# Pistol rack



## Shipwreck (Jan 26, 2006)

Got my pistol rack that I ordered from Cabelas online. It came in today. There are tons of different brands and sizes on different sites. I decided that I only needed one that holds 4. Anyway, here is a photo:


----------



## clic2323 (Nov 26, 2006)

NICE RACK lol


----------



## Dreadnought (Nov 9, 2006)

Looks nice enough, good idea to "size up". I bought my first pistol case when I had only one pistol. It was a 4-pistol case, but it is now filled up. 
Now only if I had a big safe or a lockable cabinet where that rack would be worthwhile... Do they come in different sizes for full/med/small frame guns?


----------



## Shipwreck (Jan 26, 2006)

It fits all size guns. My little keltec 32 fits. Actually, its made to hold the guns upside down. Thats even how the pics of the box show it. And, I started to do it that way, but then I discovered that it also worked rightside up. Of course, a tiny gun like the Keltec must be put upside down because of the size of the gun.

This particular brand comes in 4 or 6 guns. If U search for "pistol rack" online, U'll come up with tons of brands and sizes.


----------



## KingAirDriver (Aug 13, 2006)

Looks really nice!!! But what are those two weird looking guns in the right side of the rack??!! :smt082 :smt082 :smt082 Jk, jk...seriously though, how much was it? I wouldn't mind having one of those. I guess I could just do a search, eh? Lol! :reading:


----------



## Shipwreck (Jan 26, 2006)

KingAirDriver said:


> Looks really nice!!! But what are those two weird looking guns in the right side of the rack??!! :smt082 :smt082 :smt082 Jk, jk...seriously though, how much was it? I wouldn't mind having one of those. I guess I could just do a search, eh?
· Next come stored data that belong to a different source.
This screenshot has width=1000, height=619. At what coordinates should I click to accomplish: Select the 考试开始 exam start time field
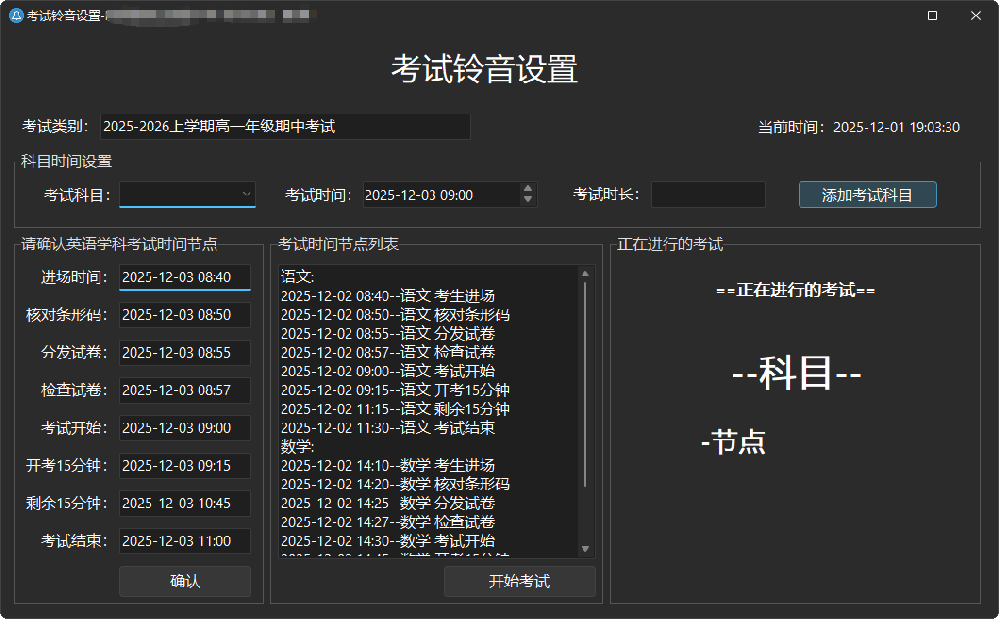point(184,428)
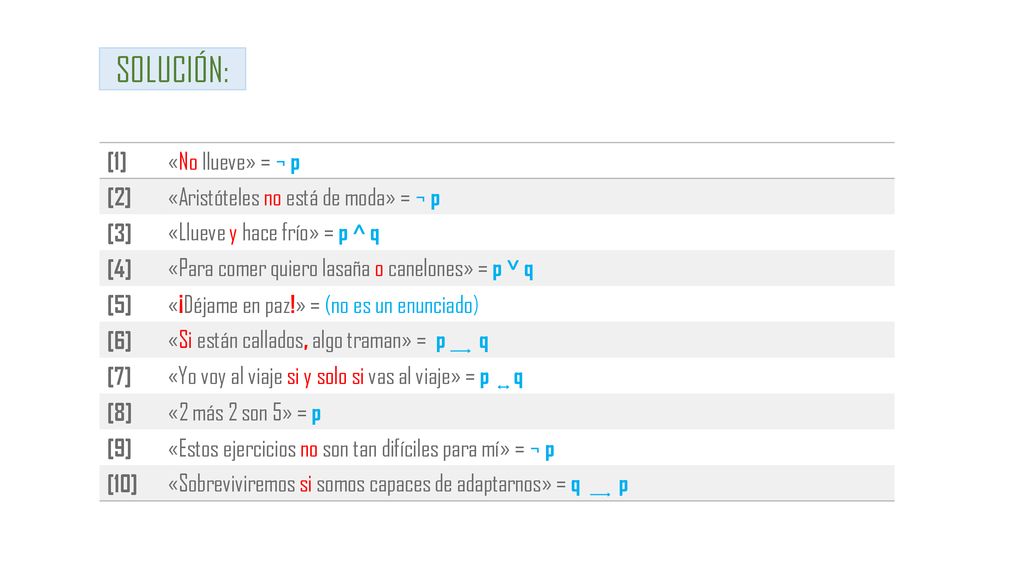Image resolution: width=1024 pixels, height=576 pixels.
Task: Click the red «Si» in row 6
Action: click(x=185, y=340)
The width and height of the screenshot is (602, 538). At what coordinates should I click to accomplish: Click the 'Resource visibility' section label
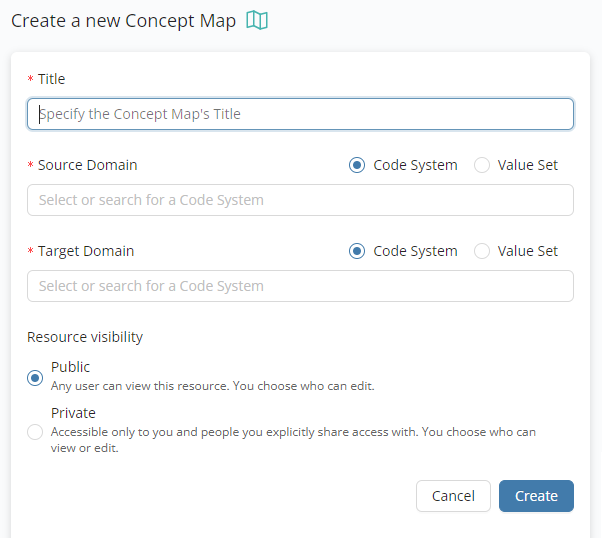(85, 337)
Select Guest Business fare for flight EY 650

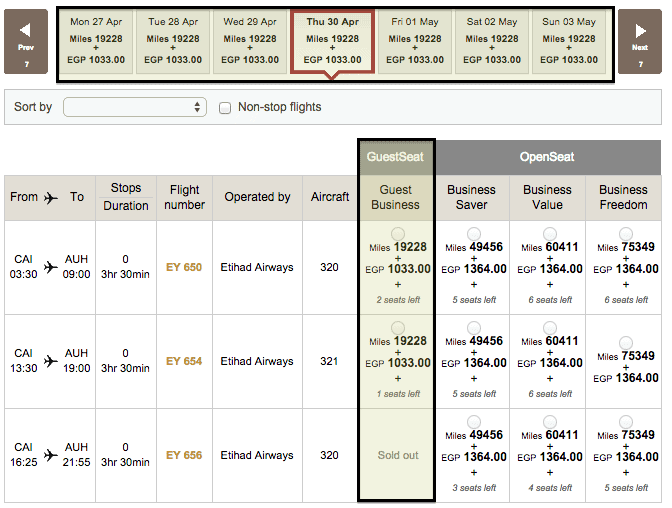[x=398, y=233]
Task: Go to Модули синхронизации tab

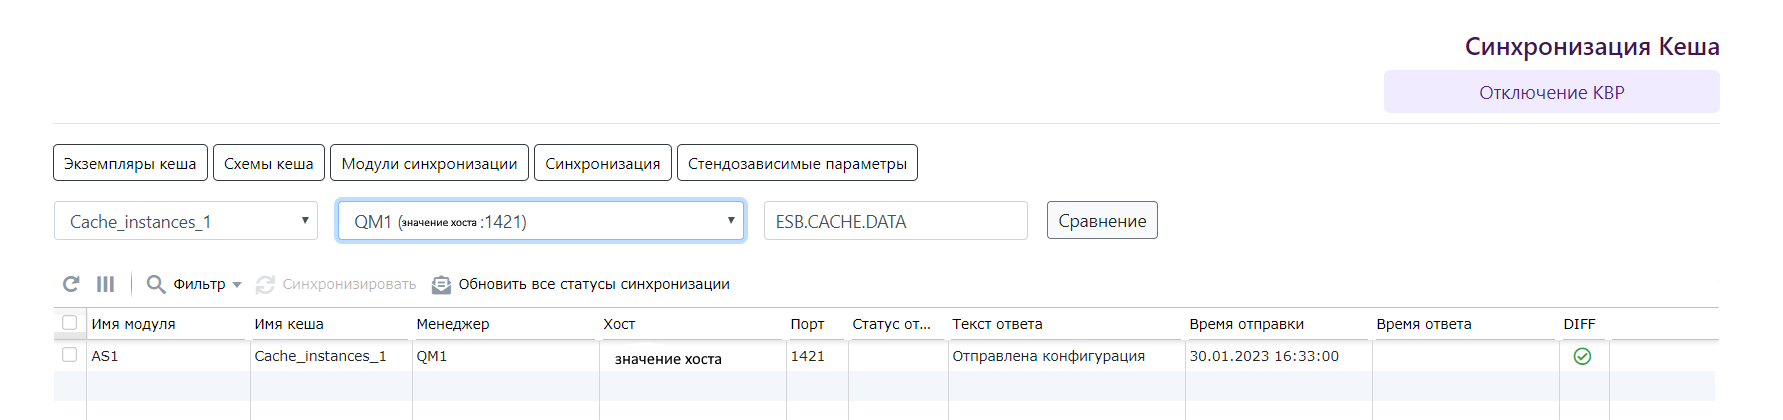Action: coord(429,163)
Lol! :reading:


Here is the link: (it's $19.99 for 4 guns, and $24.99 for the larger one)

http://www.cabelas.com/cabelas/en/templates/links/link.jsp?id=0005565223491a&type=product&cmCat=search&returnPage=search-results1.jsp&QueryText=pistol+rack&N=4887&Ntk=Products&Ntx=mode+matchall&Nty=1&Ntt=pistol+rack&noImage=0


----------



## john doe. (Aug 26, 2006)

Nice rack shipwreck. It's getting me all hot and... ahh... nice rack.


----------



## SigZagger (Aug 16, 2006)

I agree, it is a nice rack. But I was hoping for a larger foldout picture. :smt033


----------



## Shipwreck (Jan 26, 2006)

SigZagger said:


> I agree, it is a nice rack. But I was hoping for a larger foldout picture. :smt033


Sorry to disappoint


----------



## screwman (May 15, 2006)

I like it. I was gonna order one, but I'm up for a road trip, so I'll make the trek to Dundee so I can get one in person. 



Mike


----------



## thedr (Dec 23, 2006)

I like those. I bought the six gun rack from Cabela's. I like the way it makes my handguns in my gun safe look organized.


----------



## spacedoggy (May 11, 2006)

Hey ship how wide is yours? I want to get them for the safe also but they don't show the deminsions.


----------



## Shipwreck (Jan 26, 2006)

I'm not at home right now - but I just clicked on the cabellas link I posted above - they have the length listed.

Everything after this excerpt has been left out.